Un homme marche à vive allure, en plan serré. La caméra portée le précède comme elle peut. Dans l'urgence, tout vole en éclat : les corps dont on ne saisit que des détails, le récit et même le langage réduit à des onomatopées. Quelque chose a été détruit qu'il va falloir réparer. Before, comme l'indique un carton qui sera le seul du film.
Mark Jenkin choisit dans Bait le langage formel des premiers films. Le noir et blanc, le format de l'image, le son post-synchronisé renvoient aux débuts du cinéma. Mais peu à peu arrivent en gros plans les objets usuels qui font notre quotidien. Ordinateur portable, frigidaire, lunettes de soleil...deviennent anachroniques et disent l'impossible conciliation de deux mondes : celui des travailleurs de la mer, et celui des touristes ou propriétaires de maisons secondaires venus profiter du cadre pittoresque d'un village de pêche.
Les choix esthétiques de Mark Jenkin n'empêchent cependant ni le vivant, ni l'émotion. Les positions de chacun sont défendues par des comédiens intenses qui habitent chaque plan avec tendresse, humour et férocité.

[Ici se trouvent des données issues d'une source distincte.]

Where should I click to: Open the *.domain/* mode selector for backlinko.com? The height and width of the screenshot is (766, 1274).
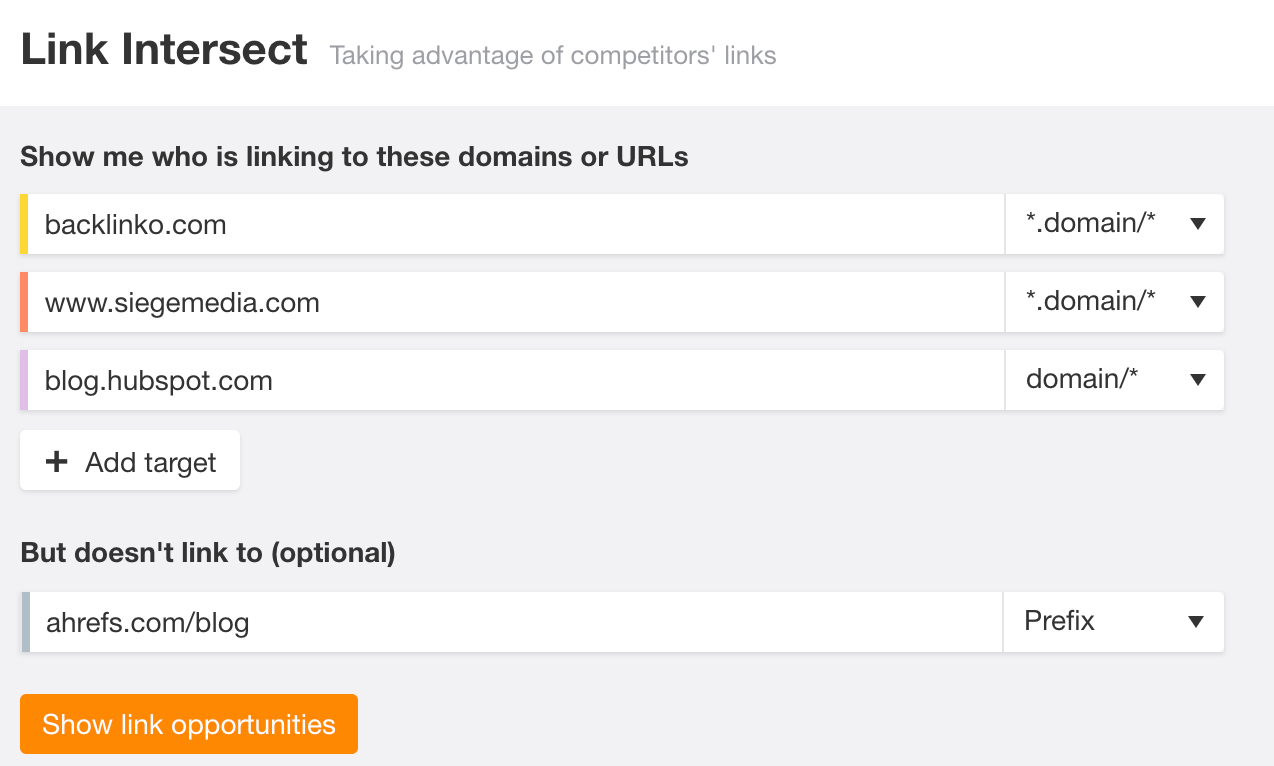pyautogui.click(x=1115, y=224)
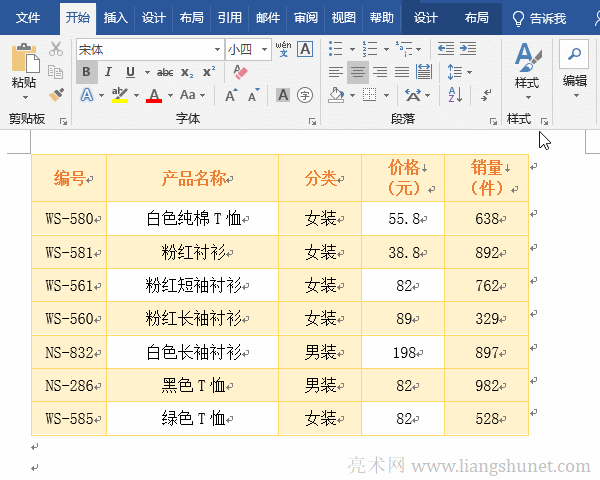600x480 pixels.
Task: Increase indent of the paragraph
Action: (467, 49)
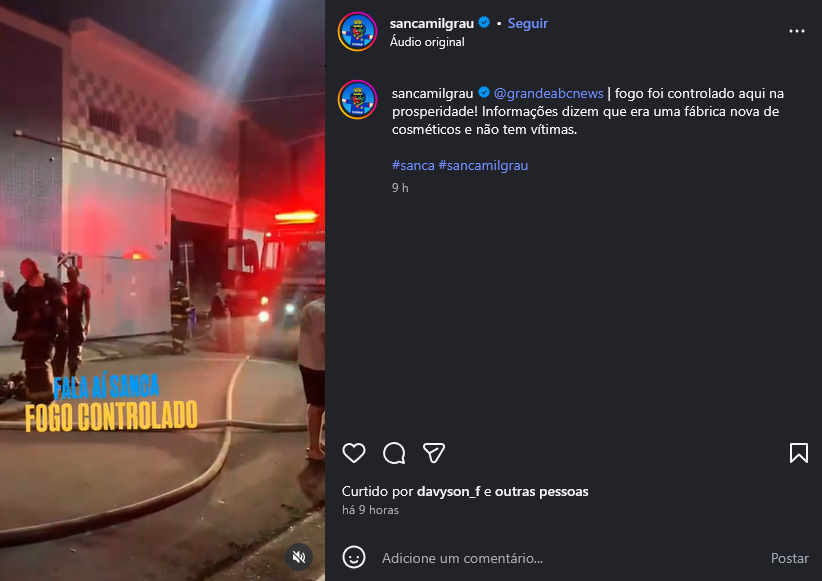Open sancamilgrau profile picture in header
Screen dimensions: 822x581
(x=358, y=31)
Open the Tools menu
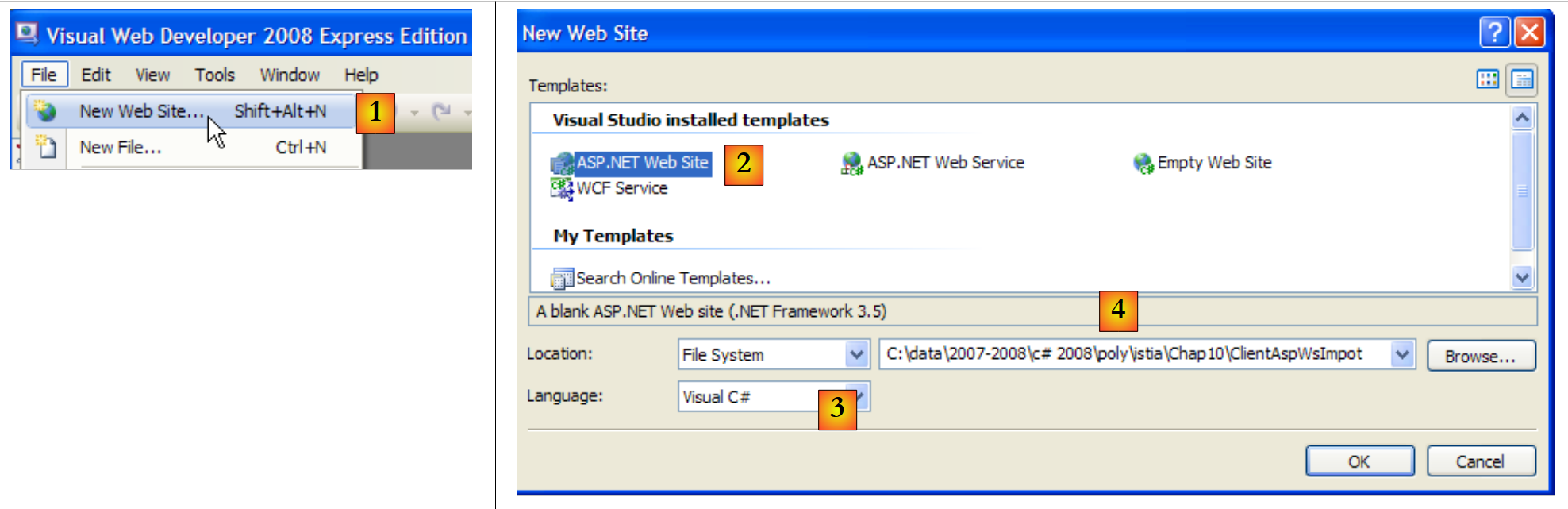The width and height of the screenshot is (1568, 509). pos(215,75)
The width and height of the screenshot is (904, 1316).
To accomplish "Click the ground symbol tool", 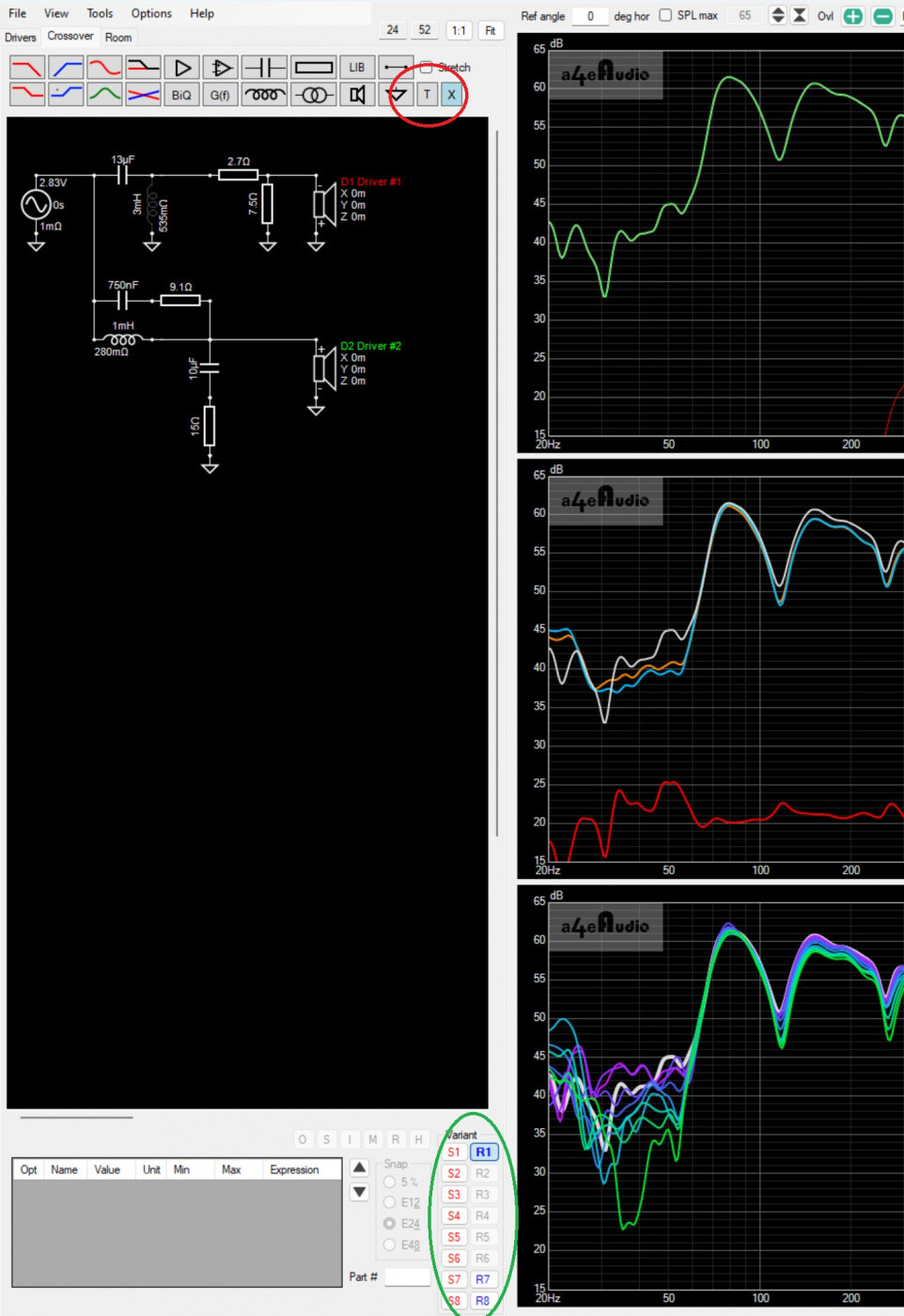I will 397,95.
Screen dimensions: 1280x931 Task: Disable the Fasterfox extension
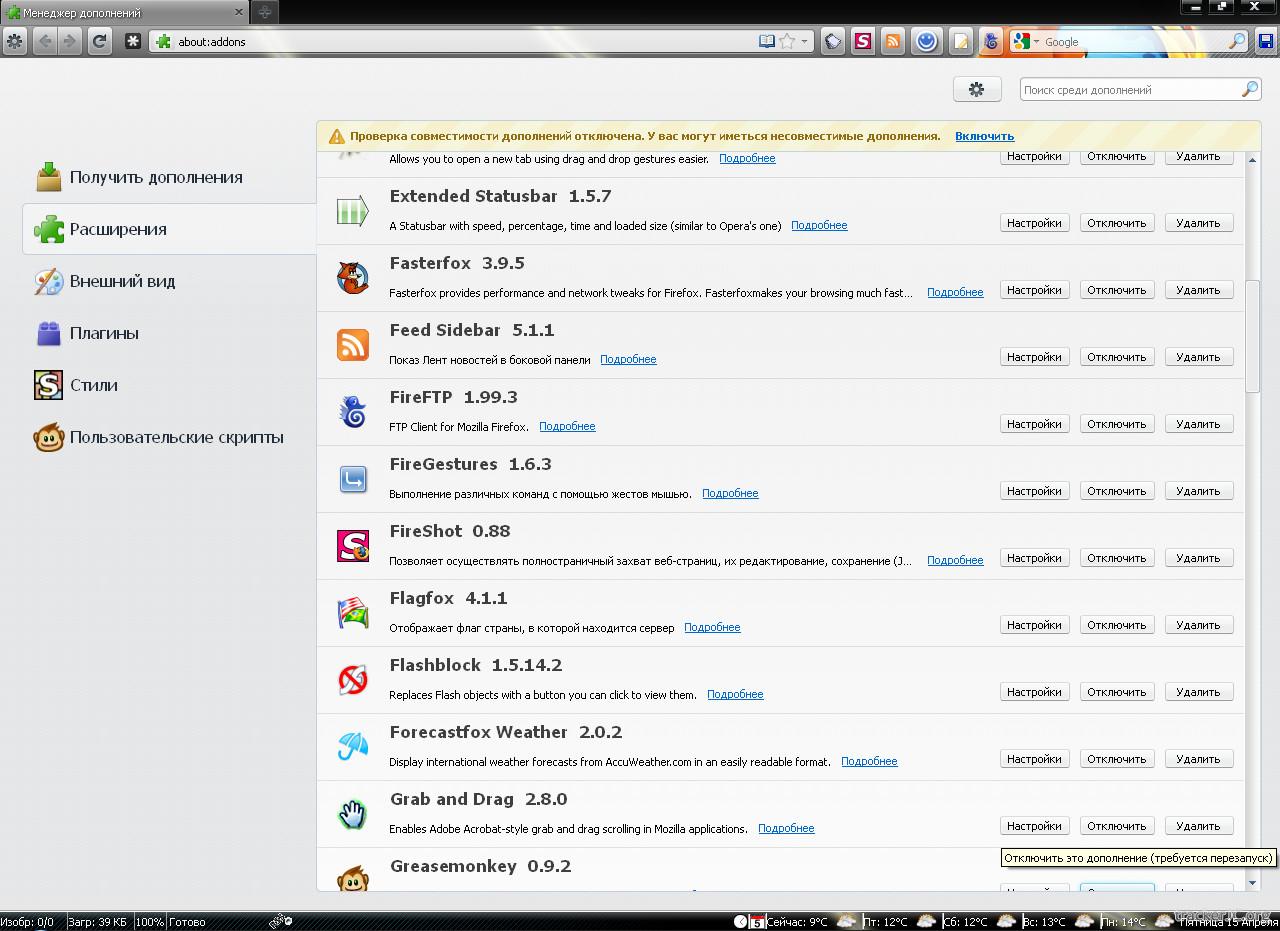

Sur cette côte des Cornouailles, les relations sont abruptes. Tout se monnaye et l'argent circule. Seule la transmission des gestes du travail apparaît un moment comme un moyen de tisser des liens. Aucun monde en commun n'est pourtant possible. L'histoire d'amour entre deux adolescents des clans ennemis, Shakespeare re-convoqué, en atteste. On en connaît l'histoire et l'issue.